TBMM Başkanı Numan Kurtulmuş, Washington'da ABD düşünce kuruluşu temsilcileriyle buluştu. Kurtulmuş, "Yakın çevremizde var olan sorunların süratle çözülmesi ve bir barış perspektifinin ortaya konularak bölge ülkeleri arasında normalleşmenin temin edilmesi dış politika perspektifimizde önemli başlıklarımızdan birisidir" dedi.

TBMM Başkanı Numan Kurtulmuş, NATO Parlamento Başkanları Zirvesi dolayısıyla bulunduğu ABD'nin başkenti Washington'da, Ekonomi ve Toplum Araştırmaları Vakfı (SETA) Washington Merkezi'nin ev sahipliğinde düzenlenen programda, ABD'deki düşünce kuruluşlarının temsilcileriyle bir araya geldi. Kurtulmuş, burada yaptığı konuşmada, toplantıya katılmaktan duyduğu memnuniyeti dile getirerek, Washington'daki temaslarına ilişkin bilgi verdi.

NATO'NUN 75'İNCİ YIL DÖNÜMÜ

NATO'nun 75'inci yıl dönümü dolayısıyla parlamento başkanları ile devlet ve hükümet başkanlarının katılımıyla düzenlenecek zirvelerin önemli, tarihi bir dönemde gerçekleştirileceğini belirten Kurtulmuş, her iki zirvenin de hem NATO'nun geleceği hem üye ülkelerin güvenlikle ilgili konulardaki yeni yaklaşımları dolayısıyla önem arz ettiğini bildirdi.

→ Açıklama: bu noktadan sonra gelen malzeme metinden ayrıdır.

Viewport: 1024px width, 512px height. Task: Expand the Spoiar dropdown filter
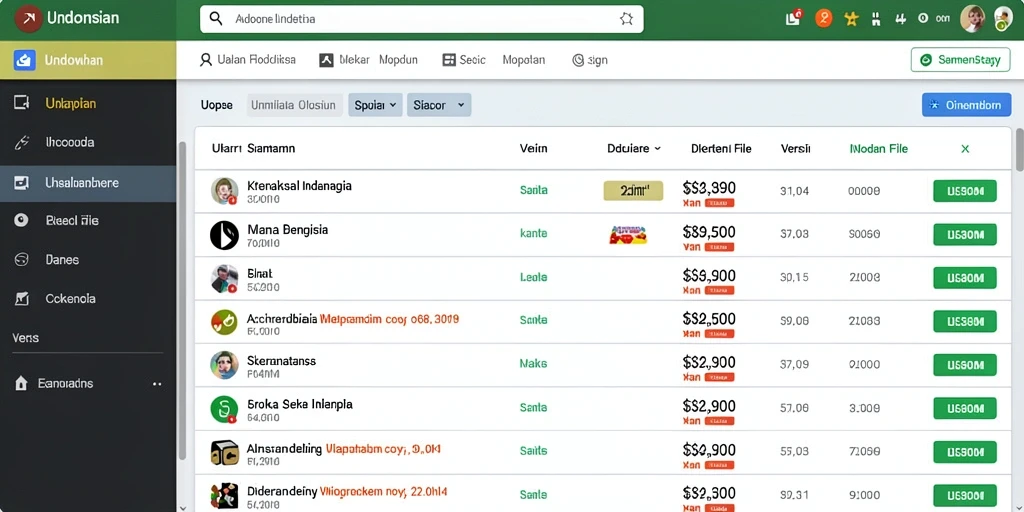coord(375,104)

TÜRKİYE NATO ÜYELİĞİ KONUSUNDA BEDEL ÖDEMİŞ BİR ÜLKE

Türkiye'nin, NATO ile ilişkilerini ciddi şekilde koruyan, NATO üyeliği konusunda gerçekten bedel ödemiş bir ülke olduğunu vurgulayan Kurtulmuş, "Şunun altını çizmek isterim ki, NATO sadece bir güvenlik ve işbirliği teşkilatı olmanın ötesinde yeni bir perspektife de sahip olmalıdır. Hiç şüphesiz bunun en başında gelen husus ise barışın nasıl sağlanacağı konusunda NATO'nun yeni bazı yaklaşımları tartışmasıdır. Hem barışın nasıl sağlanacağına ilişkin hem de NATO'nun demokrasiyi nasıl güçlendireceğine ilişkin perspektiflerin meclis başkanları zirvesinde ve devlet başkanları zirvesinde imkan bulmasını temenni ederim" diye konuştu.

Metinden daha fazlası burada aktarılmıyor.